Fragment dokumentu:
____________________
Wystawanie indywidualnych ocen po takim meczu nie należy do najłatwiejszego zadania. No bo przecież z jednej strony osiągnęliśmy korzystny wynik, nie straciliśmy bramki i generalnie dość łatwo rozprawiliśmy się z rywalem, więc powinniśmy odczuwać satysfakcję. Z drugiej mamy świadomość jakiej klasy był to przeciwnik i wiemy, jak sam mecz wyglądał. A mówiąc najdelikatniej, nie były to wielkie widowisko. W związku z tym – uprzedzając nieco fakty – noty też wygórowane nie będą. Żeby zostać ocenionym pozytywnie po spotkaniu z takim rywalem jak Andora, trzeba zrobić coś niecodziennego, zapaść w pamięć jakimś zagraniem, czy zwyczajnie widza zaskoczyć. A udało się to naprawdę niewielu.
Skala not: 1-10 (5 jako nota wyjściowa)
PIERWSZY SKŁAD
Wojciech Szczęsny
Totalnie bezrobotny, więc równie dobrze mógłby zostać bez oceny. W jego przypadku ciężko przypomnieć sobie choćby jedno zagranie. Pasywny rywal nie dał mu szansy na zamazanie niezbyt pozytywnego obrazu, jaki pozostawił po sobie w meczu z Węgrami.
____________________
Segment danych:

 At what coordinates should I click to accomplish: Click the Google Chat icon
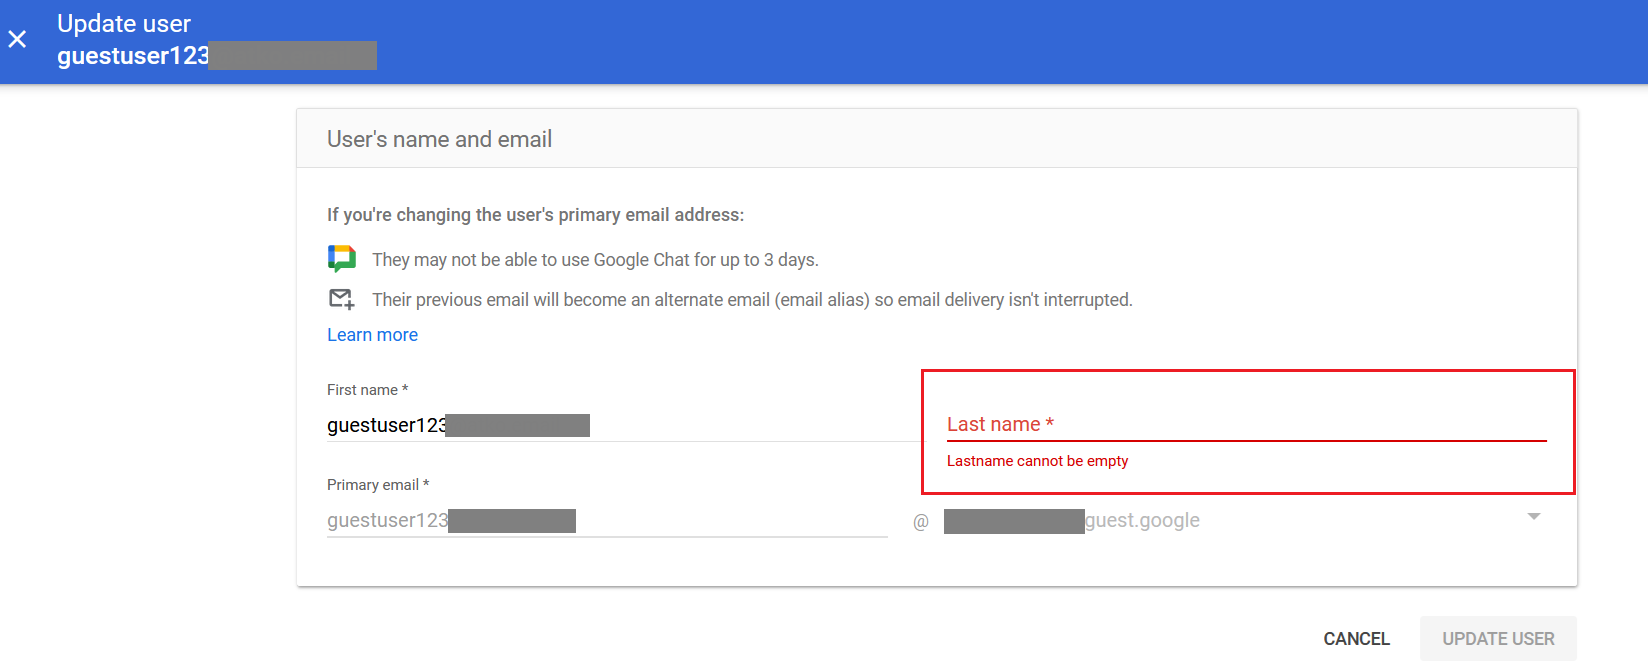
____________________
Polecenie 1: Proszę przepisać fragment tekstu z ocenami piłkarzy zawarty pomiędzy słowami „Wystawanie indywidualnych ocen” a „jako nota wyjściowa)”, łącznie z nimi, zamieniając „rywalem” na „przeciwnikiem”.
Polecenie 2: Zdanie „Wystawanie indywidualnych ocen po takim meczu nie należy do najłatwiejszego zadania.” z tekstu z ocenami piłkarzy należy przetłumaczyć na język angielski.

Prawidłowa odpowiedź 1:
Wystawanie indywidualnych ocen po takim meczu nie należy do najłatwiejszego zadania. No bo przecież z jednej strony osiągnęliśmy korzystny wynik, nie straciliśmy bramki i generalnie dość łatwo rozprawiliśmy się z przeciwnikiem, więc powinniśmy odczuwać satysfakcję. Z drugiej mamy świadomość jakiej klasy był to przeciwnik i wiemy, jak sam mecz wyglądał. A mówiąc najdelikatniej, nie były to wielkie widowisko. W związku z tym – uprzedzając nieco fakty – noty też wygórowane nie będą. Żeby zostać ocenionym pozytywnie po spotkaniu z takim przeciwnikiem jak Andora, trzeba zrobić coś niecodziennego, zapaść w pamięć jakimś zagraniem, czy zwyczajnie widza zaskoczyć. A udało się to naprawdę niewielu.
Skala not: 1-10 (5 jako nota wyjściowa)

Prawidłowa odpowiedź 2: Giving individual ratings after a match like this is not the easiest task.